Development of workflows for O-glycan profiling and structural characterisation of biopharmaceuticals

Biopharmaceuticals are a growing branch of drugs that are produced within a living organism, the majority of these drugs being glycoproteins; by replicating endogenous molecules, they are more target-specific than small molecule drugs. However, being of greater structural complexity than small molecules, they are prone to batch-to-batch heterogeneity, with glycosylation being the main cause. O-linked glycosylation is a complex post-translational modification of proteins. In the Golgi, proteins are decorated with a series of monosaccharides attached either via serine or threonine side chains or to growing carbohydrate chains. As O-glycosylation is non-templated, O-glycan structures are determined by the availability of competing biosynthetic enzymes; this contributes to the complexity and heterogeneity of glycoproteins. This heterogeneity may influence the serum stability, immunogenicity, and efficacy of biopharmaceuticals and is therefore a critical quality attribute for batch release. It necessitates O-glycan profiling workflows that can be used in the pharmaceutical sector for the routine quality control of biopharmaceuticals.

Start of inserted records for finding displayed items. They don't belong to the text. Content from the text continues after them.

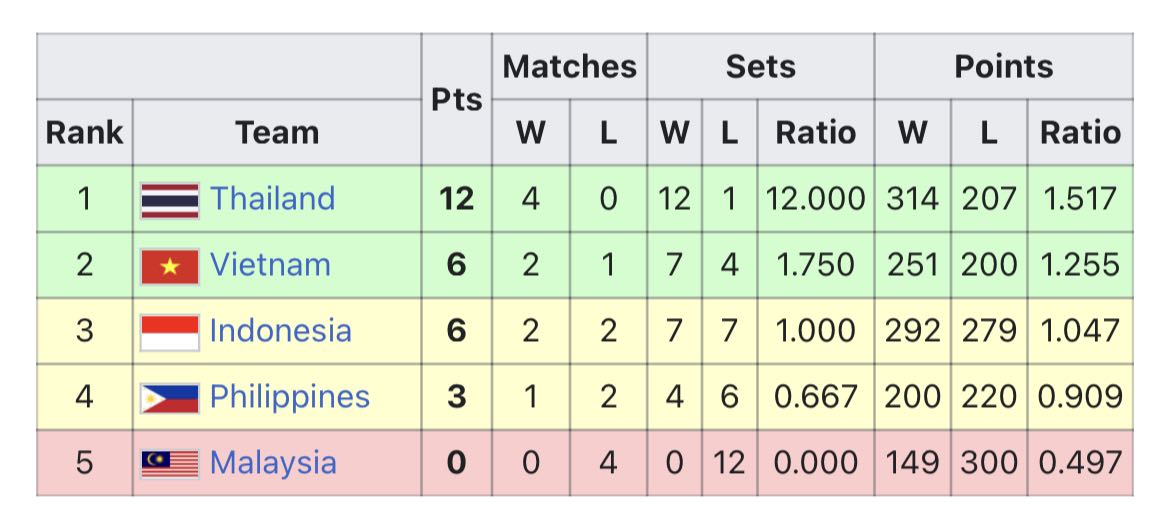Click Malaysia's 0.497 points ratio cell
The height and width of the screenshot is (522, 1170).
1080,463
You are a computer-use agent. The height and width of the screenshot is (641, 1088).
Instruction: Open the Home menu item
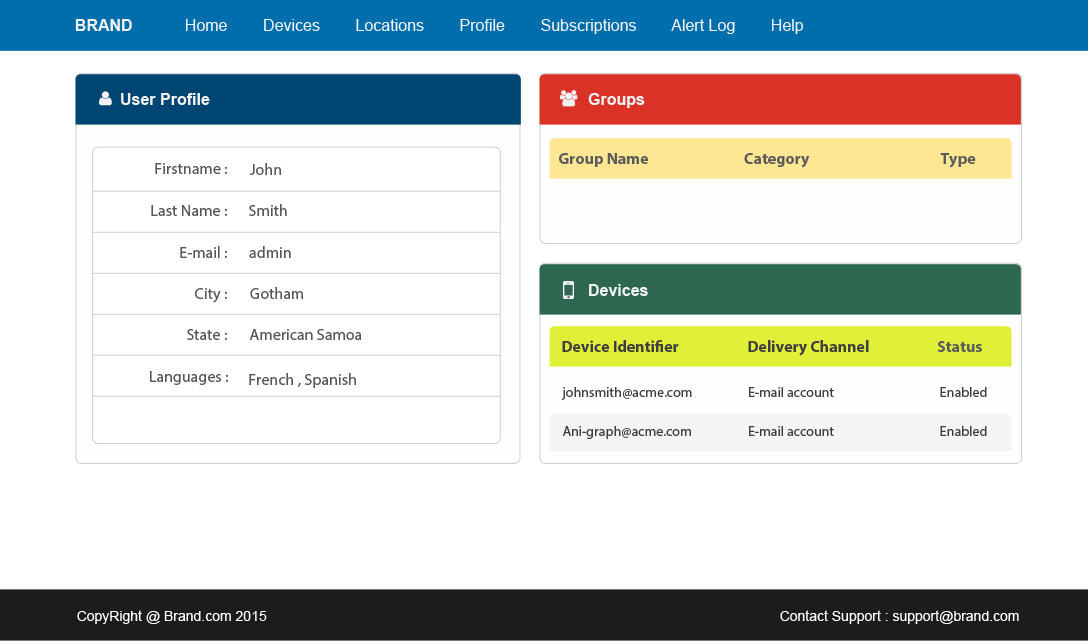(x=206, y=25)
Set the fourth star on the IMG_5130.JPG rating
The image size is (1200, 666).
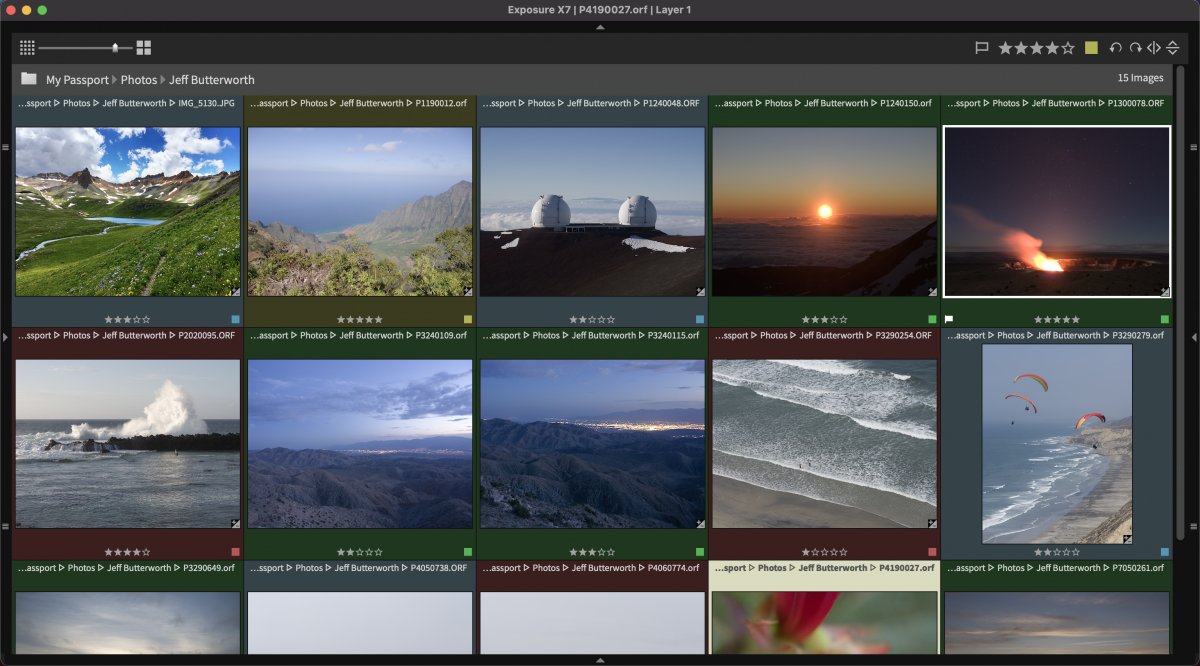138,320
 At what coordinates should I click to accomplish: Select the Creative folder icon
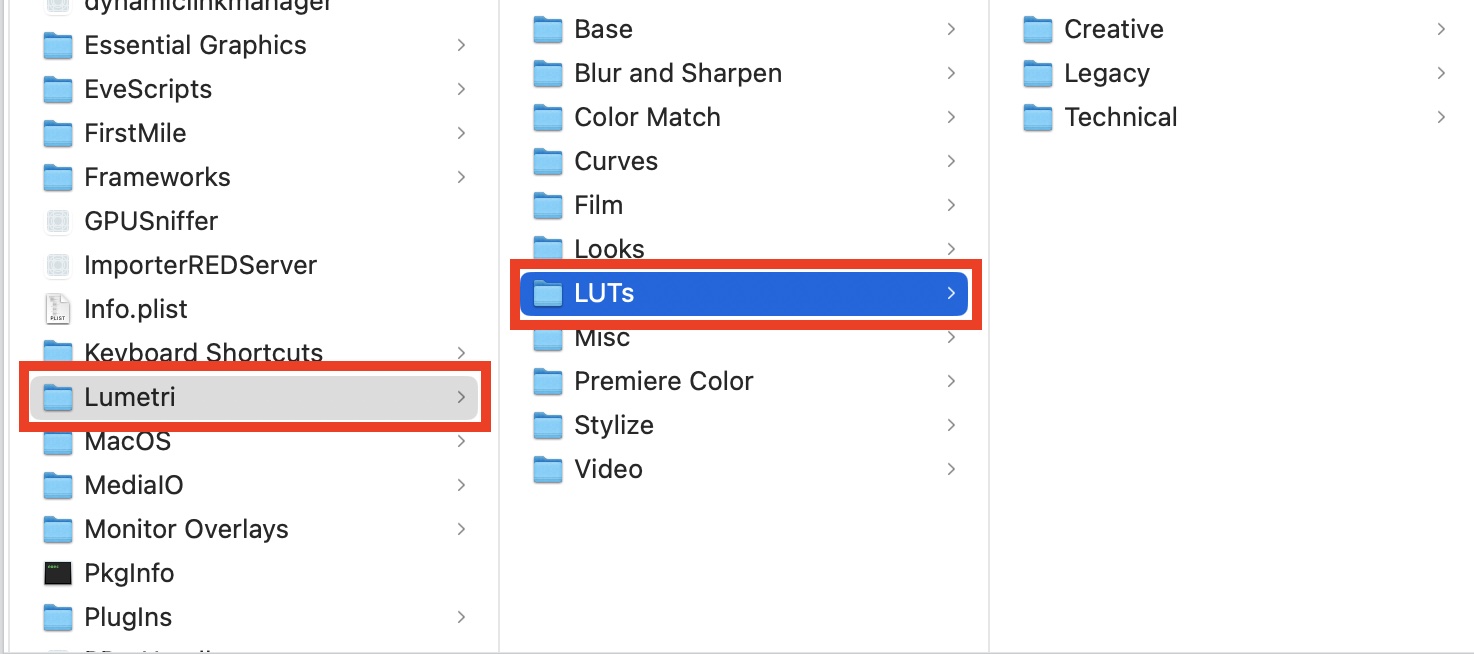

Workflows currently employed to characterise biopharmaceuticals in industry typically entail intact and middle-up analysis, peptide mapping, and the analysis of released N-glycans. While O-glycan species may be deduced using some of the data generated using such workflows, the assignments are often ambiguous. The analysis of released O-glycans is not incorporated into these workflows as current approaches for O-glycan analysis are often not directly adoptable into industrial practices. This work details the intact and middle-up, peptide mapping and released N-glycan analyses of abatacept, belatacept and etanercept, and the development of a released O-glycan profiling workflow that is tailored to the practices and instrumentation of industry. The workflow development has been exemplified and challenged using standard glycoproteins and an antibody-glycoprotein fusion protein.